§ **Dataset entries**:
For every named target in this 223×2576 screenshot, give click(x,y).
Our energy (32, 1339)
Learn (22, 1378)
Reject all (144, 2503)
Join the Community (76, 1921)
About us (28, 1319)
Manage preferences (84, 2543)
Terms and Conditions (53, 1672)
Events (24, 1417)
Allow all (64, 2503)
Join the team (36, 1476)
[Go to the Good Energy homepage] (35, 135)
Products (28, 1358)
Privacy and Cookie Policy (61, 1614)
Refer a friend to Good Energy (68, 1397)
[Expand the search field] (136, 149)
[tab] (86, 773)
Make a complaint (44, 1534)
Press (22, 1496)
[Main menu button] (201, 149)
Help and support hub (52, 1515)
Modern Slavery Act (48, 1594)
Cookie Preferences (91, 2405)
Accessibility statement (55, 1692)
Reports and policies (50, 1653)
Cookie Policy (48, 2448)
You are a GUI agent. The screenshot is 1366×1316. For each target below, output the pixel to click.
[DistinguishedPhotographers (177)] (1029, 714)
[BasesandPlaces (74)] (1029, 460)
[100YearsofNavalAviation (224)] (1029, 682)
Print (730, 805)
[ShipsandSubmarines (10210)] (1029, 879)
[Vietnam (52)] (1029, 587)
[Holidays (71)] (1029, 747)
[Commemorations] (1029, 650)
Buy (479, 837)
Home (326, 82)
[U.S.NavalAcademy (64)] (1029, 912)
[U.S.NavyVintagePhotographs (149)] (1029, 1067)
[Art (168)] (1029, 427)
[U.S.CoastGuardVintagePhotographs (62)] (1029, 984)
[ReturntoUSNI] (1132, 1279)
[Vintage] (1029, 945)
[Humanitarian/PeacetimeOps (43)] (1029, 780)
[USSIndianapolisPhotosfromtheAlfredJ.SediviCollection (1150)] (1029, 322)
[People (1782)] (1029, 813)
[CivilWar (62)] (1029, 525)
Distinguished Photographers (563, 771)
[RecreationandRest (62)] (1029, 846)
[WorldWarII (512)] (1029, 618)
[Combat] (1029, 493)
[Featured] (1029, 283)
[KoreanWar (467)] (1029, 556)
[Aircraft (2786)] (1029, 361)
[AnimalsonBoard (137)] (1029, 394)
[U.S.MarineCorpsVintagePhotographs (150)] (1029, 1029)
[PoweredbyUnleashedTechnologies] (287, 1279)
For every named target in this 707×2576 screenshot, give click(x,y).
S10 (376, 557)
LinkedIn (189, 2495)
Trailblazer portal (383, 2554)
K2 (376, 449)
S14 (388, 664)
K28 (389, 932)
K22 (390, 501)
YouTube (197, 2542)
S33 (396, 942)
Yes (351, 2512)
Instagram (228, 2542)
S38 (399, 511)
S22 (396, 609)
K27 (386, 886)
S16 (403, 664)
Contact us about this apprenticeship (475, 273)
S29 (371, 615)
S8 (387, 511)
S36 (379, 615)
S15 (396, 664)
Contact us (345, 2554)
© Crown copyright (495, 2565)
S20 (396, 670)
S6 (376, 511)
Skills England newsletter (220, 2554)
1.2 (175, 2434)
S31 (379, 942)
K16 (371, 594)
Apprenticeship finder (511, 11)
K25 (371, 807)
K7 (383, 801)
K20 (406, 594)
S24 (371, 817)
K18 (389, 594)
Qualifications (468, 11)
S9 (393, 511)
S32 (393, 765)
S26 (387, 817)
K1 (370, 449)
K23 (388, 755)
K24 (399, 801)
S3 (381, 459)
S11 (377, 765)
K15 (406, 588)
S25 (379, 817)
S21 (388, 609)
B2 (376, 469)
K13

§ **Your assignment**: Output all of the material exactly.

§ **Finished task**:
For every named target in this 223×2576 screenshot, give click(x,y).
Our energy (32, 1339)
Learn (22, 1378)
Reject all (144, 2503)
Join the Community (76, 1921)
About us (28, 1319)
Manage preferences (84, 2543)
Terms and Conditions (53, 1672)
Events (24, 1417)
Allow all (64, 2503)
Join the team (36, 1476)
[Go to the Good Energy homepage] (35, 135)
Products (28, 1358)
Privacy and Cookie Policy (61, 1614)
Refer a friend to Good Energy (68, 1397)
[Expand the search field] (136, 149)
[tab] (86, 773)
Make a complaint (44, 1534)
Press (22, 1496)
[Main menu button] (201, 149)
Help and support hub (52, 1515)
Modern Slavery Act (48, 1594)
Cookie Preferences (91, 2405)
Accessibility statement (55, 1692)
Reports and policies (50, 1653)
Cookie Policy (48, 2448)
You are a GUI agent. The screenshot is 1366×1316. For each target below, output the pixel to click.
[DistinguishedPhotographers (177)] (1029, 714)
[BasesandPlaces (74)] (1029, 460)
[100YearsofNavalAviation (224)] (1029, 682)
Print (730, 805)
[ShipsandSubmarines (10210)] (1029, 879)
[Vietnam (52)] (1029, 587)
[Holidays (71)] (1029, 747)
[Commemorations] (1029, 650)
Buy (479, 837)
Home (326, 82)
[U.S.NavalAcademy (64)] (1029, 912)
[U.S.NavyVintagePhotographs (149)] (1029, 1067)
[Art (168)] (1029, 427)
[U.S.CoastGuardVintagePhotographs (62)] (1029, 984)
[ReturntoUSNI] (1132, 1279)
[Vintage] (1029, 945)
[Humanitarian/PeacetimeOps (43)] (1029, 780)
[USSIndianapolisPhotosfromtheAlfredJ.SediviCollection (1150)] (1029, 322)
[People (1782)] (1029, 813)
[CivilWar (62)] (1029, 525)
Distinguished Photographers (563, 771)
[RecreationandRest (62)] (1029, 846)
[WorldWarII (512)] (1029, 618)
[Combat] (1029, 493)
[Featured] (1029, 283)
[KoreanWar (467)] (1029, 556)
[Aircraft (2786)] (1029, 361)
[AnimalsonBoard (137)] (1029, 394)
[U.S.MarineCorpsVintagePhotographs (150)] (1029, 1029)
[PoweredbyUnleashedTechnologies] (287, 1279)
For every named target in this 707×2576 screenshot, give click(x,y).
S10 (376, 557)
LinkedIn (189, 2495)
Trailblazer portal (383, 2554)
K2 (376, 449)
S14 (388, 664)
K28 (389, 932)
K22 (390, 501)
YouTube (197, 2542)
S33 (396, 942)
Yes (351, 2512)
Instagram (228, 2542)
S38 (399, 511)
S22 (396, 609)
K27 (386, 886)
S16 (403, 664)
Contact us about this apprenticeship (475, 273)
S29 (371, 615)
S8 (387, 511)
S36 (379, 615)
S15 (396, 664)
Contact us (345, 2554)
© Crown copyright (495, 2565)
S20 (396, 670)
S6 (376, 511)
Skills England newsletter (220, 2554)
1.2 (175, 2434)
S31 (379, 942)
K16 (371, 594)
Apprenticeship finder (511, 11)
K25 (371, 807)
K7 (383, 801)
K20 (406, 594)
S24 (371, 817)
K18 (389, 594)
Qualifications (468, 11)
S9 (393, 511)
S32 (393, 765)
S26 (387, 817)
K1 (370, 449)
K23 (388, 755)
K24 (399, 801)
S3 (381, 459)
S11 (377, 765)
K15 (406, 588)
S25 (379, 817)
S21 (388, 609)
B2 (376, 469)
K13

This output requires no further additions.